Rivers of Oil

This is certainly not our typical June. We are usually wondering, as the longest day approaches, where is summer? Not this year, no hint of the usual “Juneuary” weather, we have had a spectacular spring. 

Climate change predictions suggest that this will be the new normal for us, warm dry summers. We are going to have to adapt to these changes in order for our community to continue to thrive. Looking over the most recent lake and river data shows that the lake is alarmingly low, lower even than it was in 2003 at this time. 2003 was one of the most severe drought years we have ever had, the river flow had to be restricted to about half the normal flow rate in order to keep it running at all until the rains finally came on October 17. We appear to be headed in that direction again this year, the second severe drought in the past 3 years now appears likely. Increasing water storage capacity in our lake is going to be vitally important for us to adapt to our dwindling summer inflows and increasing water demands.

Put this news in context with Alberta, where again this year states of emergency have been declared in several cities due to extraordinarily heavy rain and potential flooding. Meanwhile in Ontario, several areas have been hit with destructive tornadoes. All of this is consistent with what climate scientists have been warning us about.

Our Federal Government has just approved the Northern Gateway Pipeline project, citing the Joint Review Panel recommendation that it would be in the national interest. Unfortunately, the Panel was told not to and did not consider the effects of climate change in making their recommendation. They based their decision on economic benefits and decided that the money was worth all the ecological risks posed by the project.

We are at a crossroad in our history. We, as a society, will have to choose a path. The path favored by our current government is to try to sustain economic growth by extracting our resources and shipping them overseas in raw form for money. An alternative favored by many progressive thinking leaders is to place a high value on our remaining resources and use them wisely here in Canada while transitioning away from fossil fuels.

Our current society cannot function without oil. Right now we use cheap fossil fuels not only for transportation but also for food production. Petrochemicals are used to manufacture plastics, fabrics and countless other things we take for granted every day. But these resources are finite; there is only so much oil on the planet and inevitably we’ll need to figure out other ways of meeting people’s needs. 

Even setting aside the harsh reality of what will happen to our climate if we burn all that oil, we need to start getting serious about weaning our society off fossil fuels for energy and transportation. Many are questioning the wisdom of extracting this finite resource and shipping it overseas as fast as possible for temporary economic benefit. When all the oil is gone and the money is spent, then what?

The Federal Government is currently subsidizing the oil industry at the rate of nearly $800 for every taxpayer in Canada. We could choose to divert that substantial amount of money into developing sustainable alternatives to fossil fuels instead of enriching oil companies that already make billions. We must consider the future. The fate of our children and grandchildren is truly in our hands right now.

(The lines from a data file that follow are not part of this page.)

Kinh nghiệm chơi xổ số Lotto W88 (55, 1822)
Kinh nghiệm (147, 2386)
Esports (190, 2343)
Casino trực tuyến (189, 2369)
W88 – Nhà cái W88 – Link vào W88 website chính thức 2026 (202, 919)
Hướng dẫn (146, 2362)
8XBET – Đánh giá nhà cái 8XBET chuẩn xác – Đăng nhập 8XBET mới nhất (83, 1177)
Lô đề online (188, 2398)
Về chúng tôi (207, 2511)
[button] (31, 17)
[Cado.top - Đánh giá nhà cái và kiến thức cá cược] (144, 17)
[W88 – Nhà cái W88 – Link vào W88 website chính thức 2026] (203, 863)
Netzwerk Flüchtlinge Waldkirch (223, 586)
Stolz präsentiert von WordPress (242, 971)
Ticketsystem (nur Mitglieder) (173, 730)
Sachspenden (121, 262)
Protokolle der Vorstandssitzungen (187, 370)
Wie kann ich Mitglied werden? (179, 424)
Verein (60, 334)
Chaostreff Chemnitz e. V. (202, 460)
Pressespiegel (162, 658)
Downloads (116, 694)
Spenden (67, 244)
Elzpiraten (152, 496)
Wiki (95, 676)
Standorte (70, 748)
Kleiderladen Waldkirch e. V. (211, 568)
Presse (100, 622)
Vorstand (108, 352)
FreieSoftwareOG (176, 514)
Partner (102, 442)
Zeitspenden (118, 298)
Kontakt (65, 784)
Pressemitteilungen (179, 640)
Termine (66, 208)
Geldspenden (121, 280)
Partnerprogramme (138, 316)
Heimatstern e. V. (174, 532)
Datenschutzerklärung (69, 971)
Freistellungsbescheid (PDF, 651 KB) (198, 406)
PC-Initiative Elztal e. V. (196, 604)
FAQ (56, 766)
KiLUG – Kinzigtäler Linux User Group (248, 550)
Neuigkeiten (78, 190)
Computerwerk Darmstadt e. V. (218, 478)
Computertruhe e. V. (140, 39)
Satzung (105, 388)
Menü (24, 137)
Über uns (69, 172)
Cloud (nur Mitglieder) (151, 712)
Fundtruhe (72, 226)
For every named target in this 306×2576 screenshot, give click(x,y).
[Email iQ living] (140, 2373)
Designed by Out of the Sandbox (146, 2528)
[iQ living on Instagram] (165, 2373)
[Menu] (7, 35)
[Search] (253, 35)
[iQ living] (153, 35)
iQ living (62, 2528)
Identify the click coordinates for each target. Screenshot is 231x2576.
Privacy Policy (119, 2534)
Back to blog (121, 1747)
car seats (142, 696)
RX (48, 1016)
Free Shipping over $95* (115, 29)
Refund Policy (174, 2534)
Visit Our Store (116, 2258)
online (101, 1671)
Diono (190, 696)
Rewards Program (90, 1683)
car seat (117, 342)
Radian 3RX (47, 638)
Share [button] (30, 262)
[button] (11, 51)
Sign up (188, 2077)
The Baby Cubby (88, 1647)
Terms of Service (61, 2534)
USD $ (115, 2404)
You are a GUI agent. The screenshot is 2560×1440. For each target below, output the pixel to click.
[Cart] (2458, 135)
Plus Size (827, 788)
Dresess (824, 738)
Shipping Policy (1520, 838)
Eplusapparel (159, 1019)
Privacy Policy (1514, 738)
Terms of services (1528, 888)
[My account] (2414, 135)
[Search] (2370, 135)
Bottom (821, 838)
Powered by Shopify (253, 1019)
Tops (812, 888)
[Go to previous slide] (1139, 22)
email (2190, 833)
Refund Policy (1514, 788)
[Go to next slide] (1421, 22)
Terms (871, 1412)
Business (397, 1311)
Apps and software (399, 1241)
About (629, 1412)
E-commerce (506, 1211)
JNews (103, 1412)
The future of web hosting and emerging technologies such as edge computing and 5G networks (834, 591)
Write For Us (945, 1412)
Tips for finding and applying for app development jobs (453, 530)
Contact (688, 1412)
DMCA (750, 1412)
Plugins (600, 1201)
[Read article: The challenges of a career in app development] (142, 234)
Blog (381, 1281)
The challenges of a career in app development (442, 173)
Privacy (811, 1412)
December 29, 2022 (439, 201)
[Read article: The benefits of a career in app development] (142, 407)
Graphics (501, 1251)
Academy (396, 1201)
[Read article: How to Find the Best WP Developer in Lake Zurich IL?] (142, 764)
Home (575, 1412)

The next year could see the start of protests against the Northern Gateway pipeline, the likes of which we have not seen since the ‘60’s. There are many who see the peril in continuing our current course and will do whatever it takes to get the government to hear their concerns and think about how their decisions will manifest in the future. In this case the future is not the next quarterly jobs report or even next election cycle, it is a few decades from now. The next few years will be a very important time in our history. The choices we make now will determine the kind of world those born in this century will live in.